*EXTRACTED TEXT*
Almost a year has gone by and I'm still finding more answers to those questions, but one thing is very clear.  Mary Kay is a culture of caring.
This company cares about each individual woman.  They offer extensive opportunities to learn from intelligent, successful, and generous women.  The things I've learned from Mary Kay and her company are applicable in almost every other area of my life.  Please ask me sometime about all the reasons Why I Love My Mary Kay, but for now, let me focus on one lesson I've learned.
When getting to know people, we tend to ask a lot of questions.  Desperate for some thread of commonality on which we can begin to build a relationship.  After several minutes of playing the '20 questions' game, we've either found something else to discuss or the conversation lags and we realize we are probably not looking at a future BFF.  However, in my Mary Kay business (and in most encounters throughout the day), I don't have that much time.  People are either excited and impatient to begin their facial or they just need to get back to the business of being them! :)
So, Mary Kay came up with a great way to get to the meat of the conversation much quicker.  Don't ask a question, but make a request.
"Please tell me about yourself."
So simple, so elegant, and so under-utilized.  You simply request information and then LISTEN! Don't jump on the first thing they say that you know something about...just listen.
The very first things out of their mouth will probably show you the road map to their heart! It answers so many questions: How do you see yourself? What do you value most? What takes up your time and energy?

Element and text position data
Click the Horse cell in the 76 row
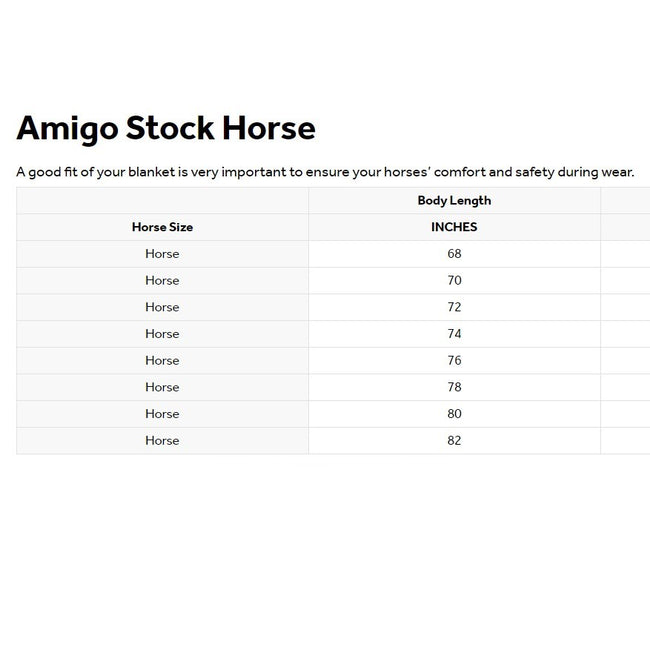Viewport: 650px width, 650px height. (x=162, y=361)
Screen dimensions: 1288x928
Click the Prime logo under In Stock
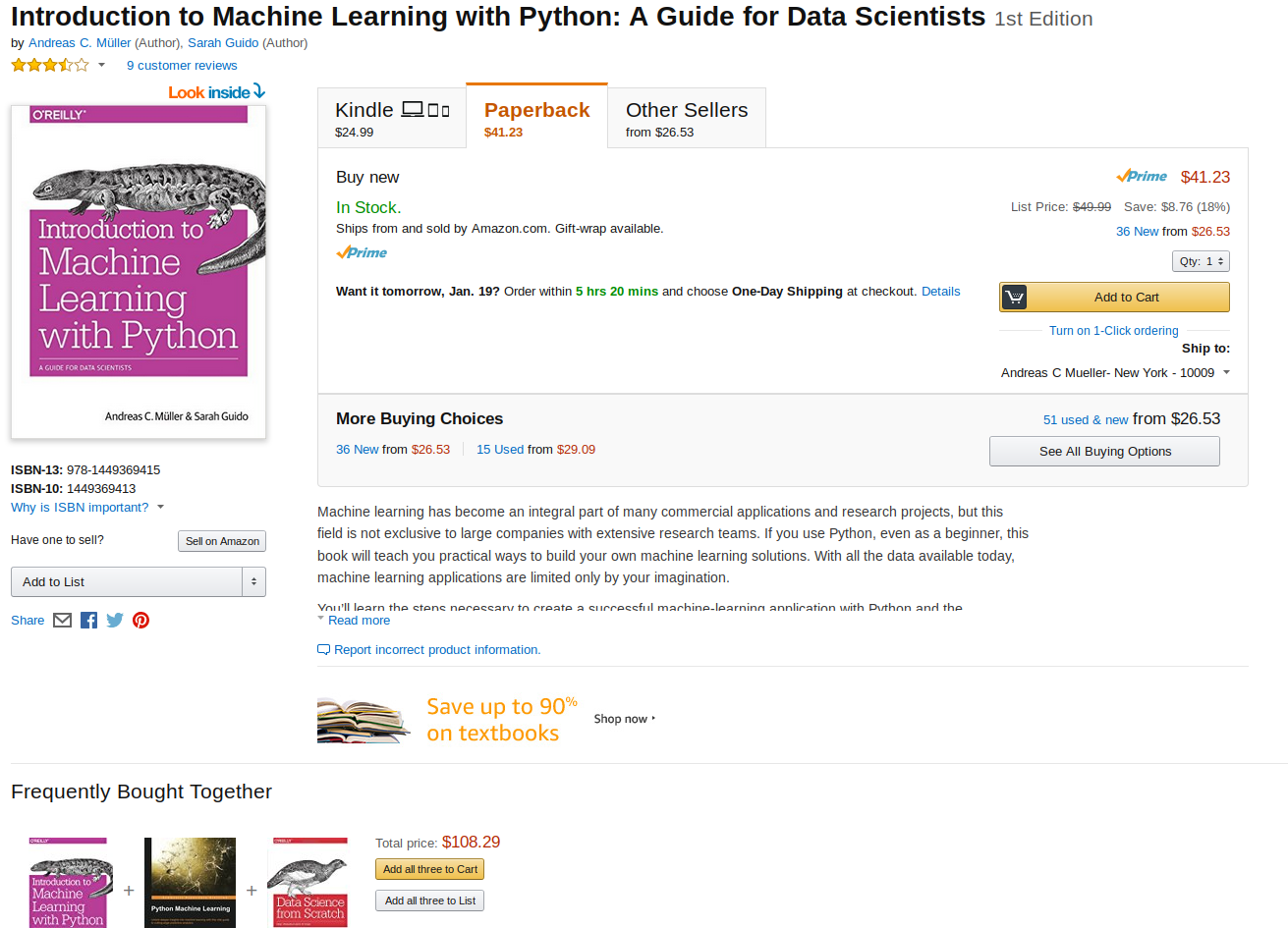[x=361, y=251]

*YOUR INSTRUCTIONS*
Revise the Mary Kay post from "So simple, so" to "something about...just listen.", changing "elegant" to "graceful".

*REPLY TO THE TASK*
So simple, so graceful, and so under-utilized.  You simply request information and then LISTEN! Don't jump on the first thing they say that you know something about...just listen.